Benito tiene 85 años. Todas las mañanas, afuera de una carnicería de la barriada habanera de la Víbora, con uno de sus ‘ekobios’ (socios en la secta) se sienta a charlar de béisbol, religión y política.
Es un negro alto, severo y repleto de achaques. Desde hace 63 años forma parte de un plante abakuá llamado ‘Enmaranñuao’. Es Plaza y Mokongo de su juego. Como en todo plante abakuá, sólo se aceptan hombres.
“Para ser un individuo digno no hace falta ser abakuá, pero para ser abakuá es imprescindible ser un hombre recto. Es la regla de oro de la secta, cualquiera que sea el sello o plante”, señala en una tarde fría y gris mientras fuma un tabaco de etiqueta.
La secta de los abakuá nació a finales del siglo 19 en La Habana. Los antecedentes se remontan a sociedades secretas en la región nigeriana de Calabar. Existen 43 plantes. Solamente en la capital y en la provincia de Matanzas se practica el culto.
Cada plante tiene su sello que es la representación o juego del culto. Hay más de 120 juegos. En sus inicios, estaban conformados por negros esclavos africanos o sus descendientes que habían sido liberados a partir de 1886, cuando se abolió la esclavitud en Cuba.
Luego no. A principios del siglo XX se fundó la primera sociedad abakuá con hombres de la raza blanca. Alberto Yarini, famoso chulo habanero del barrio San Isidro, era blanco y un abakuá respetado.
Yarini, una leyenda llevada al cine, fue acuchillado por asunto de mujeres a manos de un proxeneta francés. Después, y acorde a la multicolor sociedad cubana, la religión abakuá se convirtió en un abanico étnico.
Aunque de manera esporádica otros plantes aceptaban personas blancas, hasta 1959 sus miembros eran negros y mestizos. Gente sencilla que laboraba como estibadores en el puerto habanero o en otras faenas duras. También hubo abakuás entre artistas y músicos, como el percusionista Chano Pozo, quien solía tocar ritmos abakuás y yorubás. Chano fue encontrado muerto en una calle de Nueva York en 1948.
El padre de Benito era un abakuá de calibre. Él le enseñó el respeto al prójimo, a la familia y a las mujeres ajenas. “En estos tiempos tempestuosos, una parte de la Sociedad Secreta Abakuá se ha desvirtuado”.
“También el dinero es un elemento de peso. Tipos con mucha plata pagan para entrar a un plante. En el bajo mundo habanero, ser abakuá se ha convertido en sinónimo de hombre duro. Hay una legión de delincuentes peligrosos que son abakuás. En mi tiempo no era así”.

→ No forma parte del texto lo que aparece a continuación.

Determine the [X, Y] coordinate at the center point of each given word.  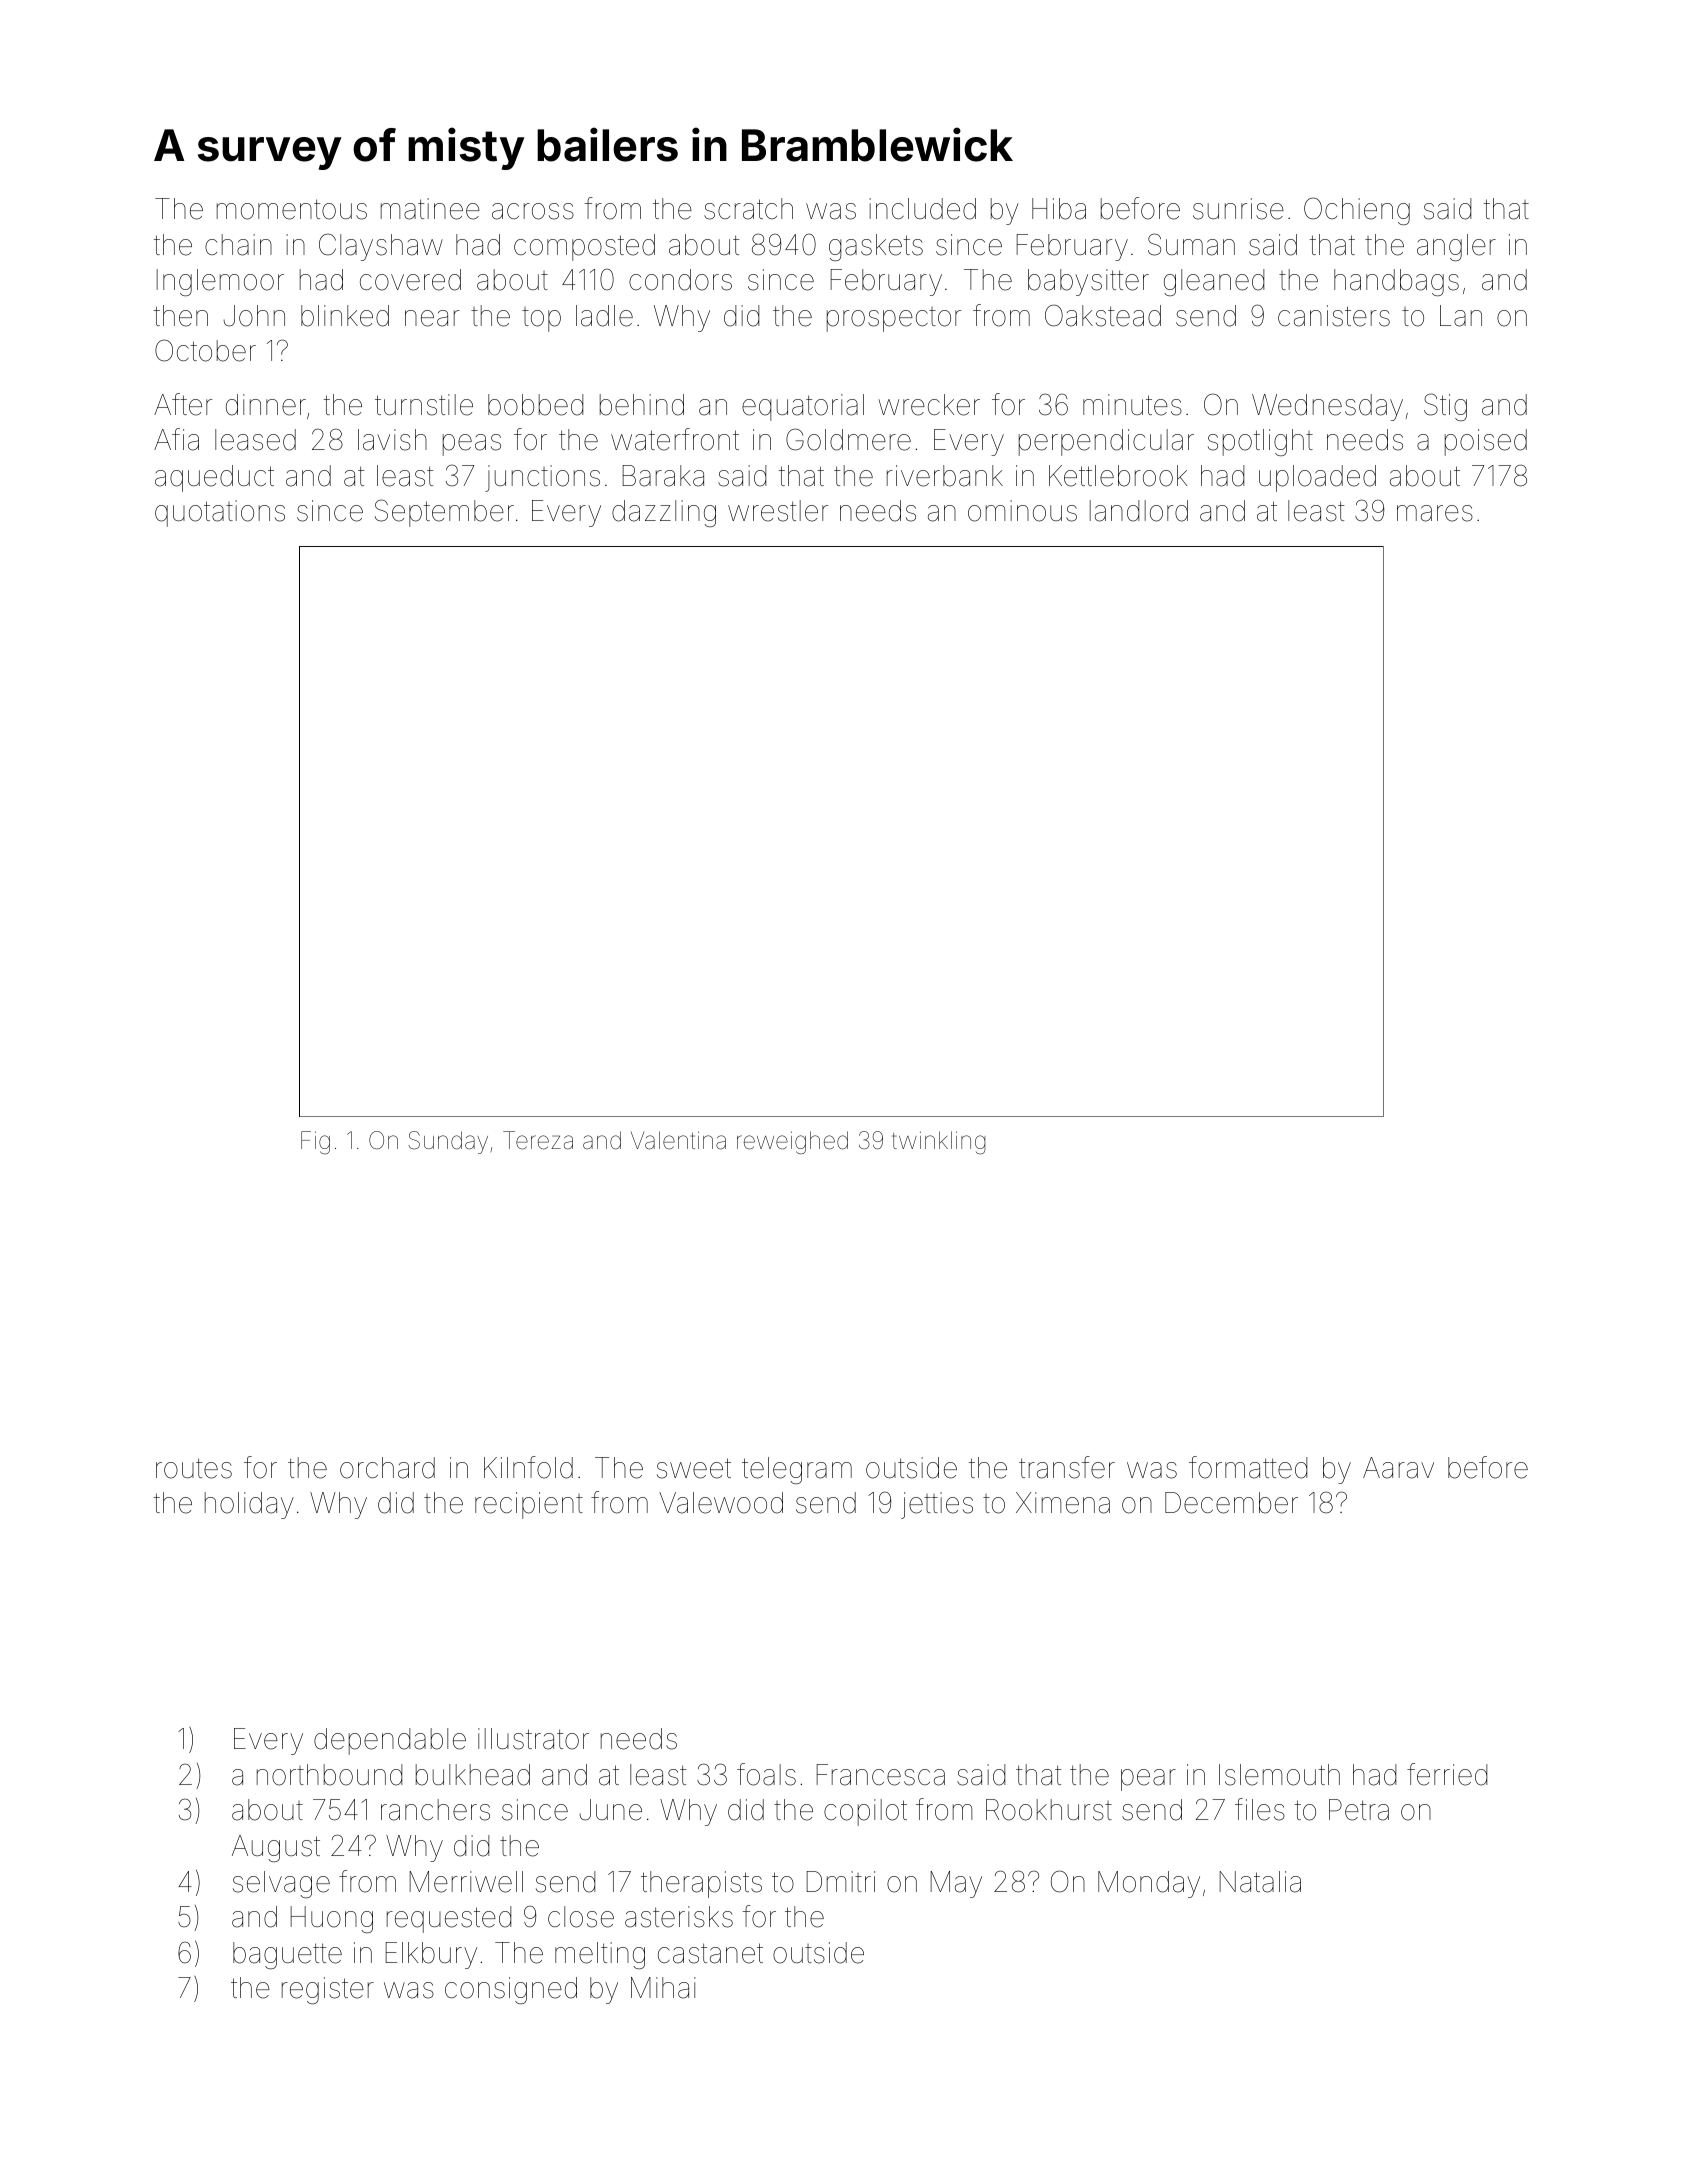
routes [194, 1468]
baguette [287, 1955]
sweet [694, 1468]
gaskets [876, 247]
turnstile [424, 405]
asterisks [679, 1917]
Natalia [1260, 1882]
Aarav [1398, 1468]
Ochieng [1357, 211]
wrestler [778, 511]
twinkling [939, 1142]
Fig [315, 1142]
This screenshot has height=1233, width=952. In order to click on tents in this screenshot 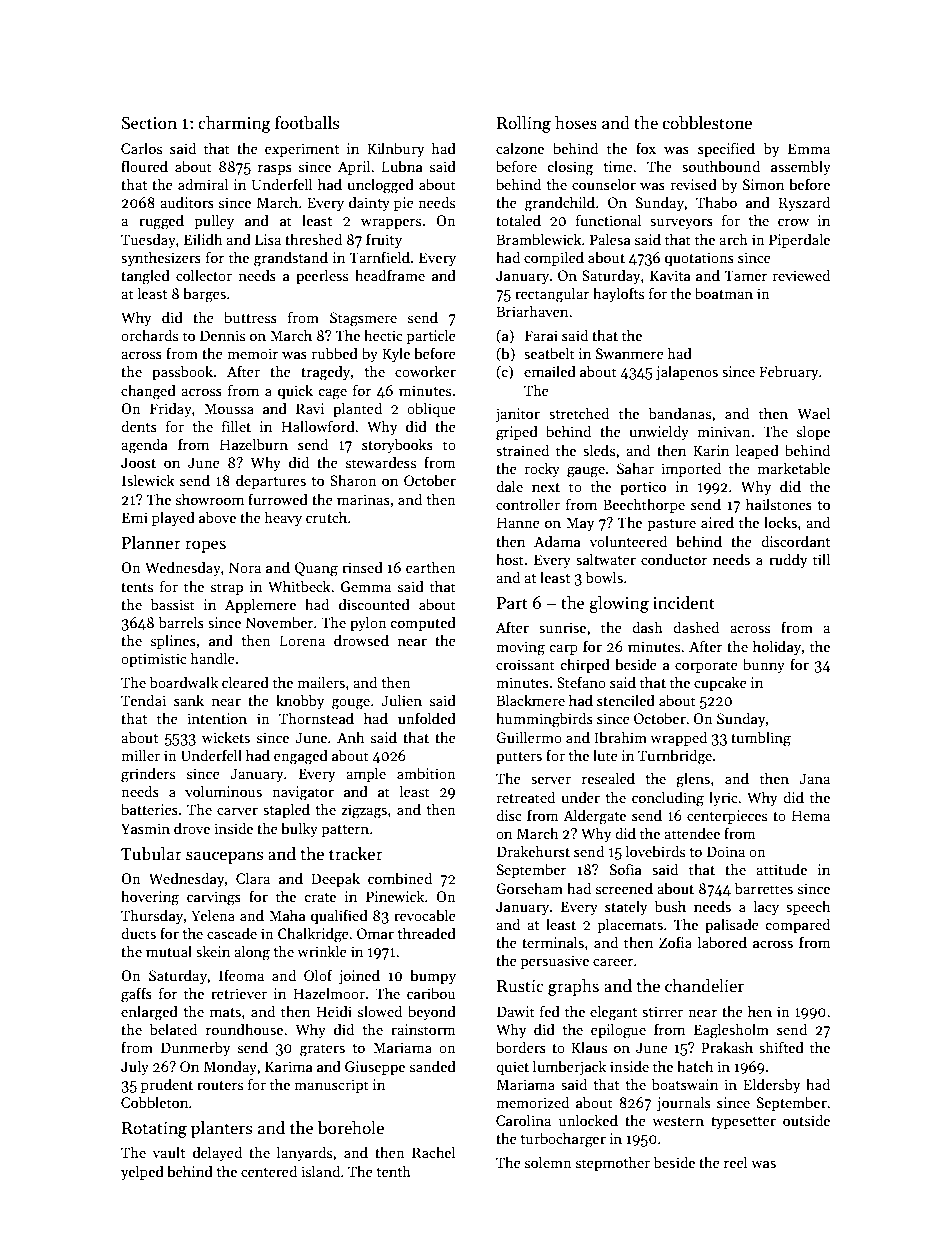, I will do `click(137, 587)`.
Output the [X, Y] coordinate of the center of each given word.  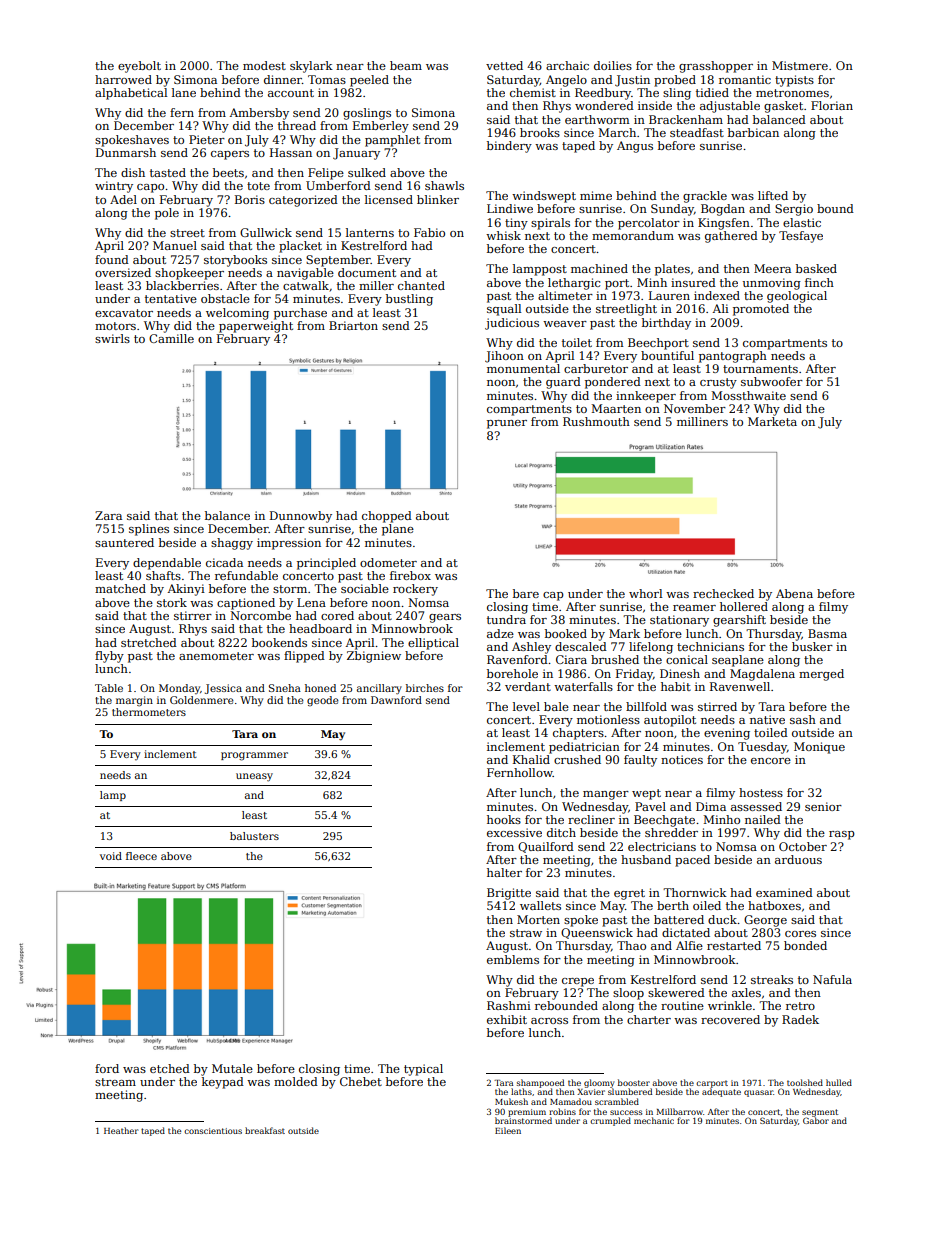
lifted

El viejo ‘ñáñigo’ se estira en su taburete de roble y rememora el pasado. “La buena conducta en la Sociedad era una norma. Sólo si el delito cometido era por cuestiones de honor, se aceptaba a personas que habían estado en la cárcel. Éste es un culto de valores, viril, pero que no está en guerra, ni se contradice con el respeto a las leyes y a quienes conviven con uno”.
Ahora todo es distinto, afirma. “Ya hasta en las cárceles hay plantes. Los templos parecen fiestas públicas. Asiste cualquiera. Es horroroso. Tipos que han apuñaleado a una anciana, desvalijado una casa o golpeado a mujeres, se creen con derecho a convertirse en abakuá”.
En los primeros años de revolución, la policía miraba con recelo y respeto a las sectas abakuá. “Ha habido sus tropiezos. Pero las autoridades no han tratado de entorpecer nuestras reuniones. Ha sido un trato distante, pero correcto”, acota este hombre con 63 años de pertenencia a una secta abakuá.
Otros seguidores de religiones afrocubanas concuerdan con él. Si hombres rectos y de honor no intentan darle un vuelco, la tradición abakuá, tan enraizada en la sociedad cubana, pudiera convertirse en un tinglado de maleantes de la peor catadura. “De hecho, ya lo es”, confiesa Benito.